Baku, Azerbaijan, Aug.21
By Leman Zeynalova – Trend:
Any further increase in OPEC/non-OPEC oil output cut quota will not be functional, Cyril Widdershoven, a Middle East geopolitical specialist and energy analyst, a partner at Dutch risk consultancy VEROCY and SVP MEA-Risk, told Trend Aug.21.
Sharing his expectations from the OPEC/non-OPEC Joint Technical Committee meeting to be held Aug.21-25 in Vienna, the expert noted that a possible production cut increase will be discussed, even if not openly, then behind closed doors.
“At present, any production cut addition will not be really functional, as it not only will not have a big effect on markets, but also will decrease revenues of the producers even more,” he said.
Widdershoven noted that for Saudi Arabia , at present the situation is very difficult, as they are planning the Aramco IPO (initial public offering), so a high revenue base is needed for the valuation, but the Kingdom is also looking for higher income.
A possible stalemate or waiting period is to be expected from Saudi Arabia, said the expert, adding that pressure however will be put on Iran, Libya, Nigeria (all OPEC), while Russia, Canada and US will be asked to join too or even keep production at bay.

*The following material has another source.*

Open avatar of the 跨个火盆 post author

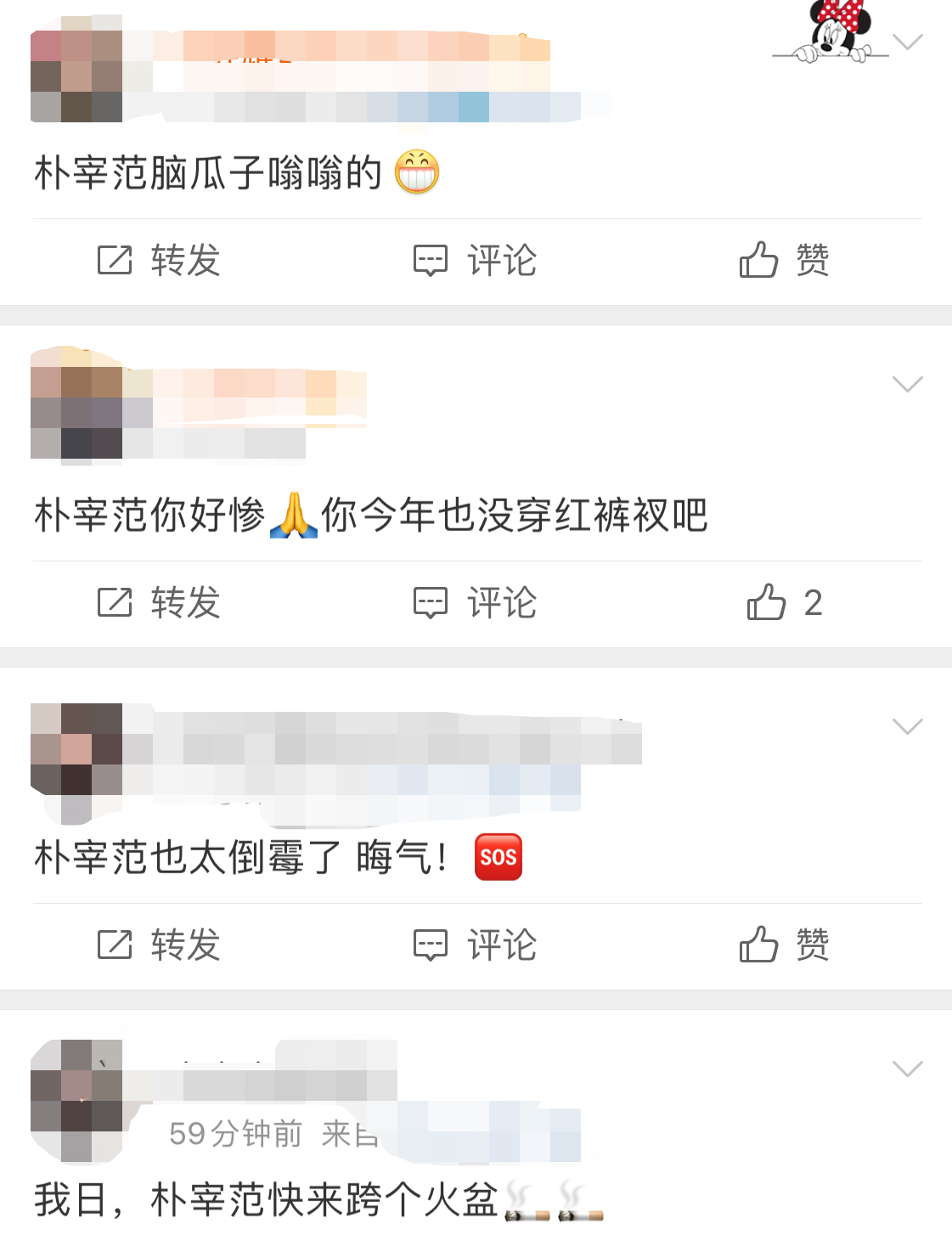(x=76, y=1101)
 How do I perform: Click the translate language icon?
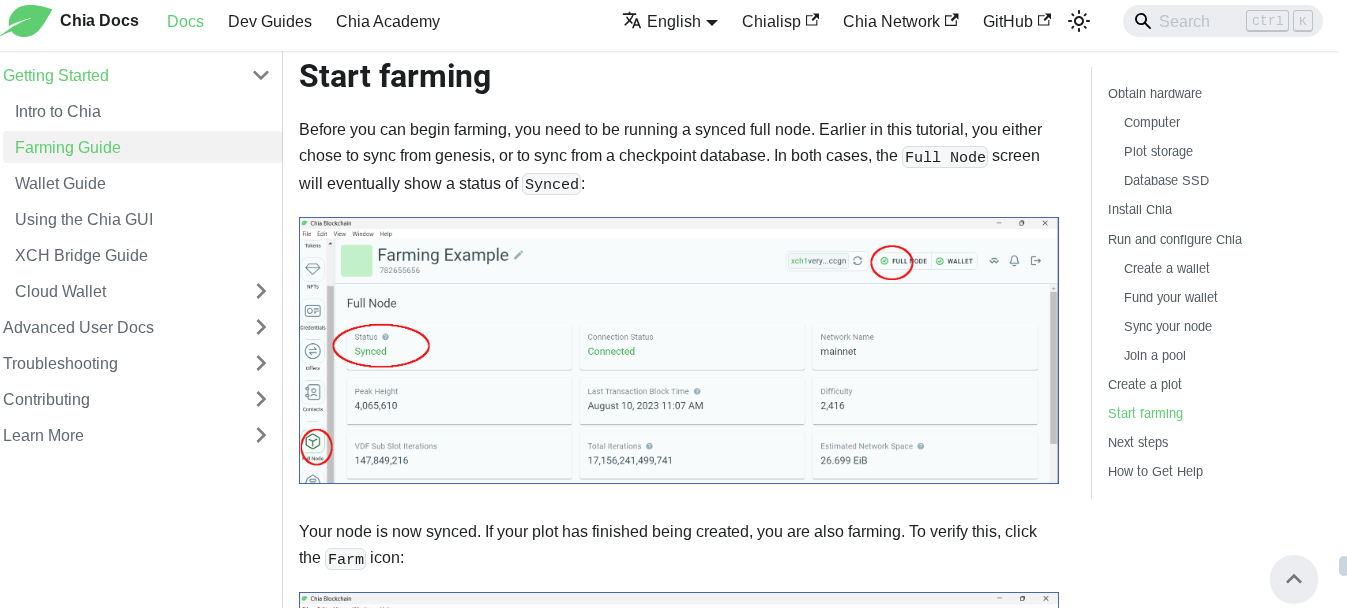(632, 20)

“First and most fore-all pressure from all will be on the compliance rate of the members to commit to the production cut. The latter is still very high, even according to historic facts, but markets see anything showing less than 100 percent as being a threat to prices,” he noted.
The expert believes that looking at the current situation, and then looking into history, the cartel is currently very impressive.
“Some production compliance is based on external factors or instability, but Gulf Cooperation Council (GCC) producers have been impressively keeping their production at promised levels. No real 100 percent compliance should be expected ever, OPEC always has been overproducing, sometimes even way above official levels. Currently this has been kept as stated, so impressive,” added Widdershoven.
On May 25, OPEC member countries and non-OPEC parties, Azerbaijan, Kingdom of Bahrain, Brunei Darussalam, Kazakhstan, Malaysia, Mexico, Sultanate of Oman, the Russian Federation, Republic of Sudan, and the Republic of South Sudan agreed to extend the production adjustments for a further period of nine months, with effect from July 1, 2017.
The reductions will be on the same terms as those agreed in November.